10-minute walk a day app to tackle 'inactivity epidemic'

Behind the Headlines

Thursday August 24 2017

Physical activity can help prevent a range of conditions

Walking is a great way to return to fitness

"Health bosses say 45 per cent of over-16s are so sedentary they do not manage the health-boosting ten-minute walk," the Daily Mail reports.

The headline comes after data compiled by Public Health England (the government body tasked with improving the nation's health) found that more than 6.3 million adults aged 40 to 60 failed to achieve just 10 minutes of continuous brisk walking per month.

This is of concern as physical inactivity directly contributes to one in six deaths in the UK.

Due to this, as part of their ongoing One You campaign, Public Health England (PHE) has launched an app called Active 10, designed to encourage at least 10 minutes brisk walking a day.

While this is below the current minimum guidelines of 150 minutes of moderate exercise per week, 10 minutes per day can still bring health benefits, and may serve as "baby steps" along a road that leads to more exercise and better health.

Read more advice about taking up walking as a hobby and exercise.

 

What is the basis for the news reports?

PHE has released evidence relating to physical activity, reinforcing the advice to do 150 minutes of moderate exercise a week. This level of activity can improve both physical and mental health as well as reduce the risk of long-term conditions such as type 2 diabetes.

Health benefits from exercise tend to increase in a dose-response relationship, meaning the more exercise, the more benefits. PHE has provided evidence that a (reduced) health benefit can still be achieved by engaging in a minimum of 10 minutes moderate exercise per day, for example by going for a brisk walk.

The report is based on the premise that there are still a huge number of adults who are physically inactive and 150 minutes a week might seem unachievable. Encouraging just 10 minutes of brisk walking a day, whereby heart rate is increased, can be a step in the right direction and still result in some health benefits compared to doing nothing at all.
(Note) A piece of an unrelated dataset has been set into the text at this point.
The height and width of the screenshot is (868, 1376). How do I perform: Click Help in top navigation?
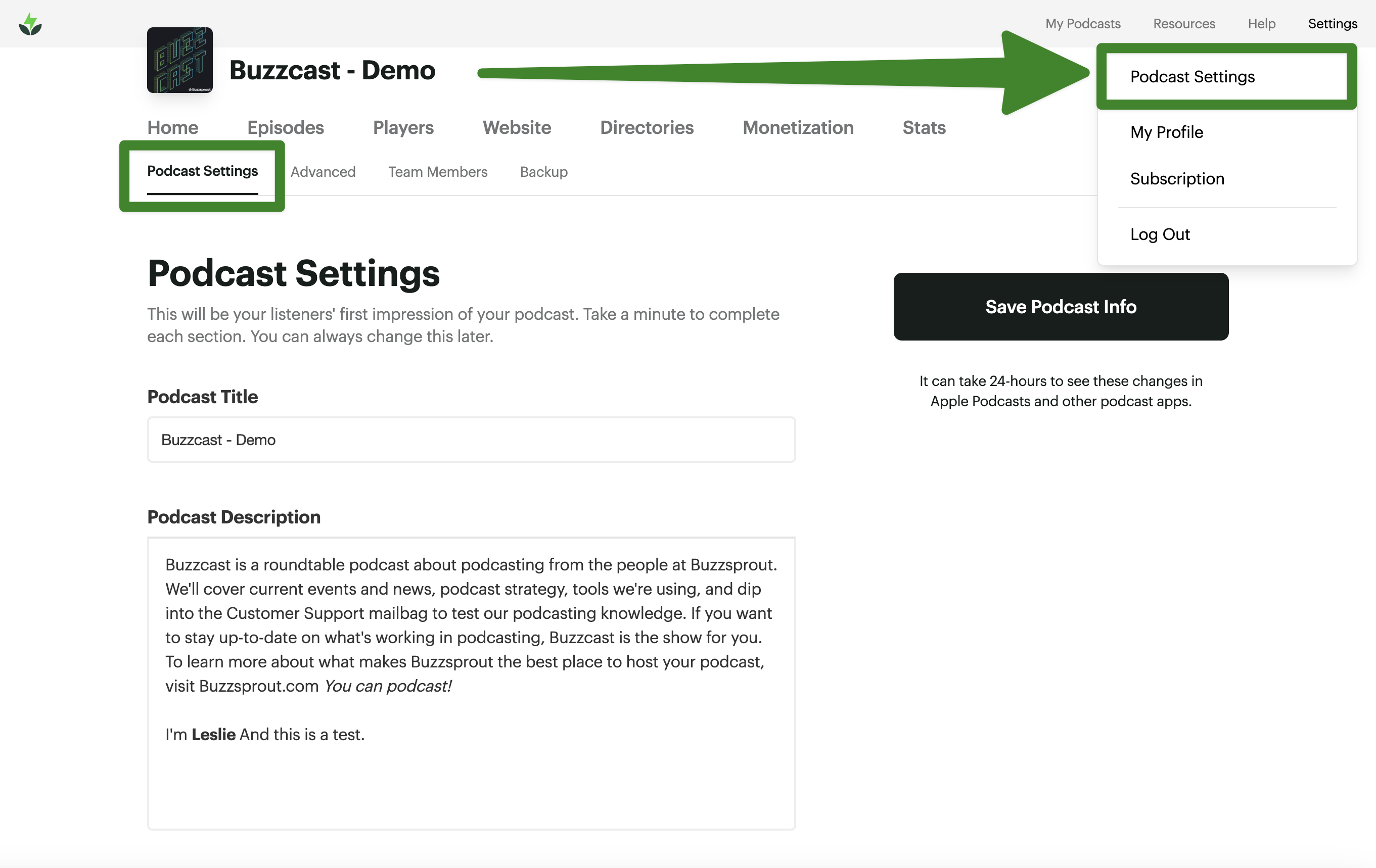[x=1261, y=23]
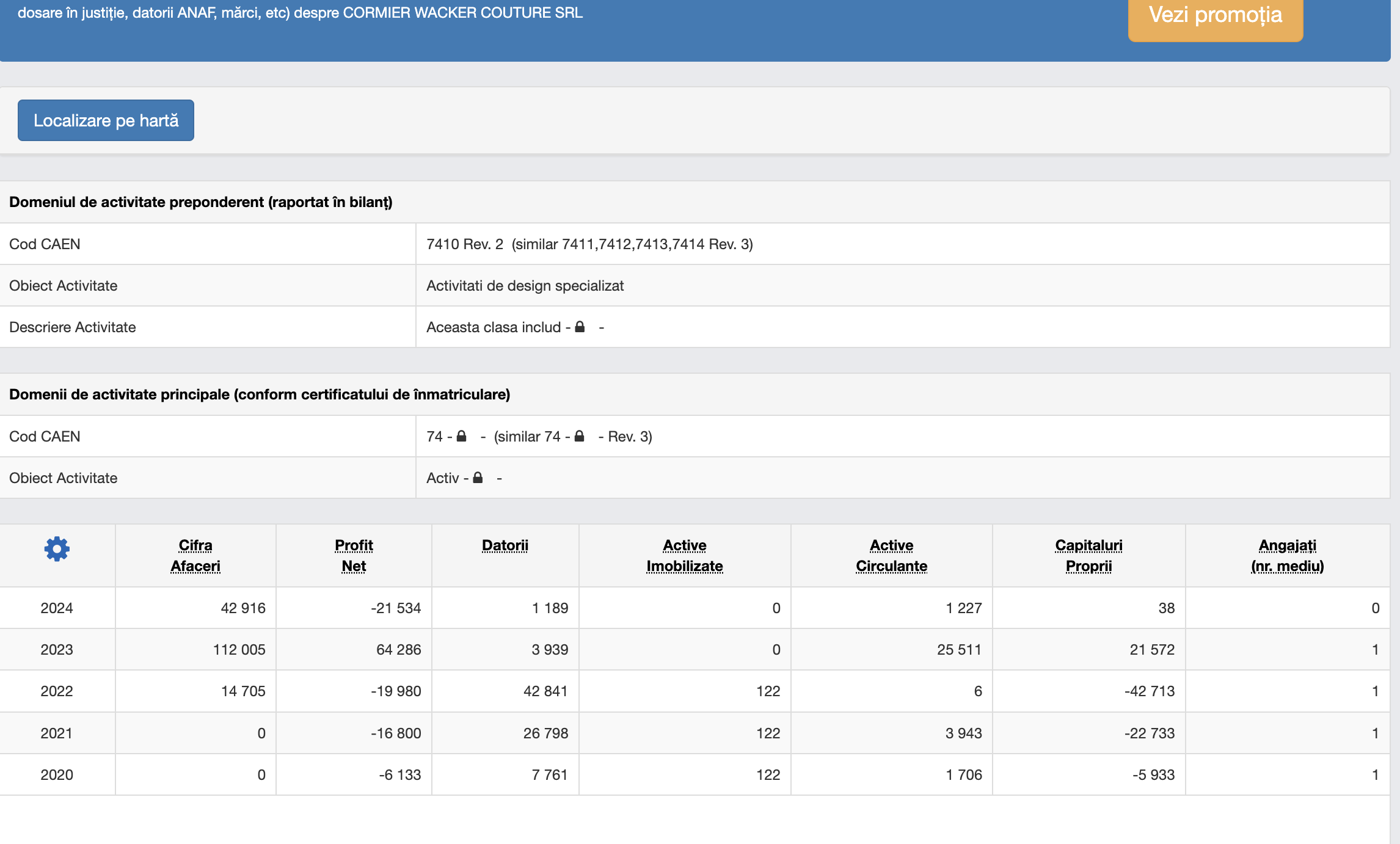Select the 2023 row year cell

57,649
PHE has launched an app called Active 10 to help achieve this goal, by setting targets, automatically seeing achievements and tracking progress over time.

 

Why is mid-life being targeted and what are the benefits of walking?

Adults in mid-life (aged 40 to 60) are being targeted in particular, as increasing activity in this age group has a range of potential benefits, including:

  • developing positive habits as physical activity begins to decline due to ageing
  • preventing and helping to manage a range of health conditions at a period of high risk
  • for those who are parents – influencing their children's activity levels

Walking is an activity that is both accessible and acceptable and has the potential to increase physical activity in adults. For adults aged 40-60 in the UK, walking is the most common of all physical activities, with 79% of all adults spending some time walking every month.

There are many benefits of brisk walking, including improved fitness, finding it easier to perform everyday physical activities, improvements in mood, improvements in quality of life, a healthier weight and an overall 15% reduction in risk of early death.

An individual can tell if they are briskly walking or engaging in other moderate activity as they will feel more breathless, warmer and have an increased heart rate.

PHE suggests walking could have a particularly important impact in those aged 40-60 who are also of a lower socioeconomic group. It estimates that if one in 10 in this group took up walking 10 minutes a day, 251 deaths per year could be prevented and a saving of £310m per year made in terms of preventable health costs.

However, over the past few decades, the amount of brisk walking has declined as has the length of time people spend walking. There is a need to encourage people who are walking to walk at a brisk pace, to increase how regularly people walk and to encourage those who do not walk to develop a walking habit. 

 

How does this evidence affect you?

Current recommendations for physical activity for adults include engaging in both aerobic and strength exercises. You should still aim for the recommended minimum amount of 150 minutes of moderate exercise per week such as brisk walking or cycling and strength exercises on two or more days per week working all major muscles. Alternatively, a minimum of 75 minutes of vigorous exercise such as running or singles tennis, or a mixture of moderate and vigorous exercise, plus strength exercises twice a week is recommended.

However, if you feel this advice might be unachievable to start with, aiming for 10 minutes moderate exercise a day, such as a brisk walk, is a good start.

You can download the app to help you increase your physical activity levels and improve your health.